A TUA TAREFA: Na crónica sobre o dia a seguir à morte de José Saramago, o que diz Cláudio Toscani que constitui "O evangelho segundo Jesus Cristo"?

BLOCO DE TEXTO:

O dia a seguir à morte de José Saramago

Data 19/06/2010 22:15:14 | Tópico: Crónicas

Ou de uma religião sem vergonha.
No dia a seguir à morte de Saramago a Cúria romana através do seu boletim faccioso “l’osservatore romano” dedica enfim umas linhas à crítica da obra de Saramago numa demanda que fez lembrar os tristes tempos em que o índex e a inquisição lavravam a ferro e fogo a Europa e os novos mundos descobertos em sanhas de evangelização que ainda nenhuma religião por mais torpe e extremista conseguiu ainda imitar. Cláudio Toscani, o profícuo pau mandado arvorado em critico literário diz de “O evangelho segundo Jesus Cristo” que este constitui “um desafio à memória do cristianismo” esquecendo de referir que a citada obra é de pura e genial ficção e continua a dizer que “Relativamente à religião, atada como esteve sempre a sua mente por uma destabilizadora intenção de tornar banal o sagrado e por um materialismo libertário que quanto mais avançava nos anos mais se radicalizava, Saramago não se deixou nunca abandonar por uma incómoda simplicidade teológica”. Também se esqueceu de dizer o douto critico que Saramago não teve como ele a sorte de uma educação académica e que as reflexões são de um homem do povo e com o povo aprendeu a ser simples, só não conseguiu intuir aquilo que a igreja queria e sempre quis ao negar educação ampla de ideias e baseando a sua doutrina na iliteracia da plebe que a reverencia. Saramago ao comparar a bíblia a um manual de maus costumes não mais diz o que uma pessoa simples e pura liberta de doutrinas diria sobre esse livro e principalmente depois de presenciar e estudar todos os genocídios e crimes praticados em nome desse livro que percorre toda idade moderna tal como a conhecemos, desde ainda antes do nascimento do cristianismo. A bíblia e principalmente o antigo testamento é uma obra comum a pelo menos 3 religiões que se têm guerreado e são responsáveis por graves crimes e atentados à humanidade, como a religião Judaica, a Muçulmana e a Cristã na forma de variadas seitas que emergiram a partir do surgimento do cristianismo, até aos dias de hoje. Quase todas as guerras pelo menos as mais fratricidas são feitas em nome de Deus.
E o tosco Toscani continua o périplo indexatório dizendo que “Um populista extremista como ele, que tomou a seu cargo o porquê do mal do mundo, deveria ter abordado em primeiro lugar o problema das erróneas estruturas humanas, das histórico-políticas às socio-económicas, em vez de saltar para o plano metafísico”. Pois, esta parte eu compreendo-o, a igreja abomina quem pensa pela sua própria cabeça e esquece-se que deviam eles próprios abordar “em primeiro lugar o problema das erróneas estruturas humanas, das histórico-políticas às socio-económicas”, como sendo o pincipal responsável desde a inauguração da era moderna dos erros em que fez incorrer toda uma fatia da história da humanidade, das trevas que lançou em toda a idade média com uma duração de quase mil anos, por puro imobilismo onde as únicas evoluções conhecidas foram na arte da guerra porque assim servia aos interesses magalómanos de uma religião que lança gerações atrás de gerações em lutas de cruzadas impossíveis que ainda hoje perduram tentando sempre em primeira análise cercear o direito á livre expressão e culto religioso.

DADOS GUARDADOS:
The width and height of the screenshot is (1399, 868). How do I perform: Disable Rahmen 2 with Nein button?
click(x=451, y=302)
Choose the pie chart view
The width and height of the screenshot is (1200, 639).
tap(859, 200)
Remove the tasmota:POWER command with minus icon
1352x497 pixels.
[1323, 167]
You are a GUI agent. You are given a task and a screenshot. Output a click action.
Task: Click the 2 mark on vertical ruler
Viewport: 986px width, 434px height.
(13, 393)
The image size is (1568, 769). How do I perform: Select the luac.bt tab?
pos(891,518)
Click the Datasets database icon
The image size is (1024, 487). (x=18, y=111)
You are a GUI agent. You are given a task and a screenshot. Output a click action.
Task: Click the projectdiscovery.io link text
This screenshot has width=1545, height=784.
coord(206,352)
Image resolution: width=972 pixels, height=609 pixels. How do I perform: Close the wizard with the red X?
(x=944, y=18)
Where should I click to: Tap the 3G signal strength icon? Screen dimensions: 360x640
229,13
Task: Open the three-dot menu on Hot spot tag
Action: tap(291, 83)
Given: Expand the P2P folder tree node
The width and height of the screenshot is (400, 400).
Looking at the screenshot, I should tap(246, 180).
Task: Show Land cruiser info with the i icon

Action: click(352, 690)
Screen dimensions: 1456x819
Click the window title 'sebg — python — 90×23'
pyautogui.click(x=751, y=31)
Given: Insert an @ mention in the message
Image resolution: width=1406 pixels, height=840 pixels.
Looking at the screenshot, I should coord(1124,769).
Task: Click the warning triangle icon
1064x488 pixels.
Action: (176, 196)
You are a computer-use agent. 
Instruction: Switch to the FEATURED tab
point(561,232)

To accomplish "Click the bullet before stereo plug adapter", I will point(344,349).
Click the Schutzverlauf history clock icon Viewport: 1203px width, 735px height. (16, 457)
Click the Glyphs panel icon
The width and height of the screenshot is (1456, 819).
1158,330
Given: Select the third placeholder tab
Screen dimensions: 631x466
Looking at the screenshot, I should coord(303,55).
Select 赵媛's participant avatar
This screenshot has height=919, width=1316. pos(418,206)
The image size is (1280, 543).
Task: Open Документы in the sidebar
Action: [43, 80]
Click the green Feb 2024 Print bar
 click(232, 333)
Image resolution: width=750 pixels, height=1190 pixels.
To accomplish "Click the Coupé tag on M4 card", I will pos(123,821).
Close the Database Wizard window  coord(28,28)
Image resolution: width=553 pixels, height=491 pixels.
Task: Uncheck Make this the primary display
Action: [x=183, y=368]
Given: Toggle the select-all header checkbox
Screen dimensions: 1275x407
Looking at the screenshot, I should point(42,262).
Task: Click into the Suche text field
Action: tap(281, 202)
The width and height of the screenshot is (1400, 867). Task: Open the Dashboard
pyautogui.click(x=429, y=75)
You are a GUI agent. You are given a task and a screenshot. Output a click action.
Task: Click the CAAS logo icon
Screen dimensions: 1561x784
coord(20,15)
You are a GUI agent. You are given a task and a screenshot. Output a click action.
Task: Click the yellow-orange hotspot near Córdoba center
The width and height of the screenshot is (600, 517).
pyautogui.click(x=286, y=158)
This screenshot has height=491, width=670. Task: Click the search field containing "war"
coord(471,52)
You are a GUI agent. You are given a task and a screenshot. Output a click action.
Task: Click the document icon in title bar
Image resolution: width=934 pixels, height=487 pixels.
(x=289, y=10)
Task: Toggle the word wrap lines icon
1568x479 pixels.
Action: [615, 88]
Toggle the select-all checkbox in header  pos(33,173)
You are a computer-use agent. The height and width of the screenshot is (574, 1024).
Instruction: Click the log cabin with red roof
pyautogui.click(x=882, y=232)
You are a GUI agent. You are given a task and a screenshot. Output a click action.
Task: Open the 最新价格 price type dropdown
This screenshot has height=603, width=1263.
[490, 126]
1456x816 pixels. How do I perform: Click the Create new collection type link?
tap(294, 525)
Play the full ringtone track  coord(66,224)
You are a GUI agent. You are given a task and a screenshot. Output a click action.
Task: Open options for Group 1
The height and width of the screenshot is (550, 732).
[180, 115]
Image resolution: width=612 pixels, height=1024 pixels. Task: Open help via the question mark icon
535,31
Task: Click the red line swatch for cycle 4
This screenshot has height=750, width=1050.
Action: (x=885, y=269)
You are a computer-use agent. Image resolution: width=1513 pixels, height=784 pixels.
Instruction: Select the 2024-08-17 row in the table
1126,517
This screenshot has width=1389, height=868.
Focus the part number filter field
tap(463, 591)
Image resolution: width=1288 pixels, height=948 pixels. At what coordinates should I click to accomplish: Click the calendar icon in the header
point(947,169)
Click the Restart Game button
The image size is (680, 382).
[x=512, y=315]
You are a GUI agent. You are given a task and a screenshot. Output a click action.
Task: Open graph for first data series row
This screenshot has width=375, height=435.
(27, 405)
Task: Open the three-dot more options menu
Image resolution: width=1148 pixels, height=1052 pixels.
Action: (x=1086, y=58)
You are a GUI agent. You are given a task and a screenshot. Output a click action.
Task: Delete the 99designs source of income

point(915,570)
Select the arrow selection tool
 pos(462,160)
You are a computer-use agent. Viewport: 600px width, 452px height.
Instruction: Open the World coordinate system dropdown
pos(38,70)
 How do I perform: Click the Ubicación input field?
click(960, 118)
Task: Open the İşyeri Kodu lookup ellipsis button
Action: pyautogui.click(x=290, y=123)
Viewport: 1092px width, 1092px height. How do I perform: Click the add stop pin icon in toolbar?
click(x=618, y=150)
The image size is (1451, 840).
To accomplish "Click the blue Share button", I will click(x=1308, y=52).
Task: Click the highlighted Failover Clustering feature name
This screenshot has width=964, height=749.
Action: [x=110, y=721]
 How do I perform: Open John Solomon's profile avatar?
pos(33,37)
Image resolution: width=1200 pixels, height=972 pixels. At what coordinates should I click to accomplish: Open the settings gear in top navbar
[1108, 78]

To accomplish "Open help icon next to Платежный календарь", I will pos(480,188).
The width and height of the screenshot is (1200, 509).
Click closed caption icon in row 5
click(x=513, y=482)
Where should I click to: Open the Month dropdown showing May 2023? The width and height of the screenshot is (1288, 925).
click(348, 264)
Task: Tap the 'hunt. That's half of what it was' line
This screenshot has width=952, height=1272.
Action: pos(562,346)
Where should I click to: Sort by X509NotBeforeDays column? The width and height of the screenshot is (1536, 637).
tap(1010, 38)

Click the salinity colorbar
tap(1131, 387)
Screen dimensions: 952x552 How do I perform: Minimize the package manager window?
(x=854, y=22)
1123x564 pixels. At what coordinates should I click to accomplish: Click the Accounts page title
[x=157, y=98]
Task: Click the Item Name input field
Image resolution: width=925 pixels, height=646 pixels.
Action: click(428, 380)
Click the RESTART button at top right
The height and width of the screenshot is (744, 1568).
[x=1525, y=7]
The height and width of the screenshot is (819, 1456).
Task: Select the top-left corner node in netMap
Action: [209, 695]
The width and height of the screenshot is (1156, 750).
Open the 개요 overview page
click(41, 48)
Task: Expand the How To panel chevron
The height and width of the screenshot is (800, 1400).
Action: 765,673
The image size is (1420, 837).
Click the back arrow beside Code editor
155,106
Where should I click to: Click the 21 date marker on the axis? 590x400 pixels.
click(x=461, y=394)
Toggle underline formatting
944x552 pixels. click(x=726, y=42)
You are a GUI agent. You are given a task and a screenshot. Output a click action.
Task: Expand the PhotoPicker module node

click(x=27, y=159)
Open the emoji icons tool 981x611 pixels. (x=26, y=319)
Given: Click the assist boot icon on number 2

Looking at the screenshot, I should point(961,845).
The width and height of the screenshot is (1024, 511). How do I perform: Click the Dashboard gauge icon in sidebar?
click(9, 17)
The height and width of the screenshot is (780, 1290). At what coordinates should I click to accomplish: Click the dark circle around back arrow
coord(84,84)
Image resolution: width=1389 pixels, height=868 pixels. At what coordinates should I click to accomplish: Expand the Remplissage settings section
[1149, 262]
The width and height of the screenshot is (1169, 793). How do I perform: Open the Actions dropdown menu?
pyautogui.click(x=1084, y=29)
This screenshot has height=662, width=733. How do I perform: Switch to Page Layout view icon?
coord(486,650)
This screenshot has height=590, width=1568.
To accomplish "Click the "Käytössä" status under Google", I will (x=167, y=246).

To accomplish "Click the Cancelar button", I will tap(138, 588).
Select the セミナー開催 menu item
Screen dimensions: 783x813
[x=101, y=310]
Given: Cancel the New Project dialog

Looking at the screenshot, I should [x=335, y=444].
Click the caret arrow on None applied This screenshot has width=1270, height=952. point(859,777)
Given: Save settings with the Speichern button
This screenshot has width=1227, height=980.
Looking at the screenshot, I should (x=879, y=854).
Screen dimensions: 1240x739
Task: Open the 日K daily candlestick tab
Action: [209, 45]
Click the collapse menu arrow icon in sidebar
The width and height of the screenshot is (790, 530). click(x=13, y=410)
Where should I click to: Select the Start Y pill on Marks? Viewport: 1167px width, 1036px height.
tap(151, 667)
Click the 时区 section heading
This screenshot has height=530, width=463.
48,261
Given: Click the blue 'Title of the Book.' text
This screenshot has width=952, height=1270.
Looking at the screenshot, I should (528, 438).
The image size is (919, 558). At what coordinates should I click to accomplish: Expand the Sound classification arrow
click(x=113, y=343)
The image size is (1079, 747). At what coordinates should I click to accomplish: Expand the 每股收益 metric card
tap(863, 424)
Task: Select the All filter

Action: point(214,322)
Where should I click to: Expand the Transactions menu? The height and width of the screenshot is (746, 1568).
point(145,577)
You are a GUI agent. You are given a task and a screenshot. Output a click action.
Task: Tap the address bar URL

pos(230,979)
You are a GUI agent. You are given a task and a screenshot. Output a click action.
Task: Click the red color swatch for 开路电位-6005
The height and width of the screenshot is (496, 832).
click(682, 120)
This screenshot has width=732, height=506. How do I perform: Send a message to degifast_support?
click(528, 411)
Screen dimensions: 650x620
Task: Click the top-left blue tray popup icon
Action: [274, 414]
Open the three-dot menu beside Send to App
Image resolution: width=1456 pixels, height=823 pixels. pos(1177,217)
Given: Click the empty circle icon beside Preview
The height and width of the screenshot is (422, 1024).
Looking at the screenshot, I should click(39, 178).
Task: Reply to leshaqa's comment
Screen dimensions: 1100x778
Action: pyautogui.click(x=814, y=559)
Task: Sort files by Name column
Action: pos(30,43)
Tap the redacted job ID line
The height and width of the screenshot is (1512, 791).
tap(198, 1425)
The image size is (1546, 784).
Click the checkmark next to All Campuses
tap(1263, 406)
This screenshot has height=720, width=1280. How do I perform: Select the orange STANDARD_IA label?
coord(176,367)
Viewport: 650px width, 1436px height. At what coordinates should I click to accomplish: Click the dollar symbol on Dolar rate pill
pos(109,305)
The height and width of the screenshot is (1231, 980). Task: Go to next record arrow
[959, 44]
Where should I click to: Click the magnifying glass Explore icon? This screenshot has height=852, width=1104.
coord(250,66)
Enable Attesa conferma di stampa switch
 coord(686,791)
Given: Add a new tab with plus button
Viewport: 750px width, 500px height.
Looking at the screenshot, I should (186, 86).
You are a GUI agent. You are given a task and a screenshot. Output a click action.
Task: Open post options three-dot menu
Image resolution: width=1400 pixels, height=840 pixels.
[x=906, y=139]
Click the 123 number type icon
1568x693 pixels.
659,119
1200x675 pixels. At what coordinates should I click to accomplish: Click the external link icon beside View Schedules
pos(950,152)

RESPOSTA: Segundo Cláudio Toscani, a obra constitui "um desafio à memória do cristianismo".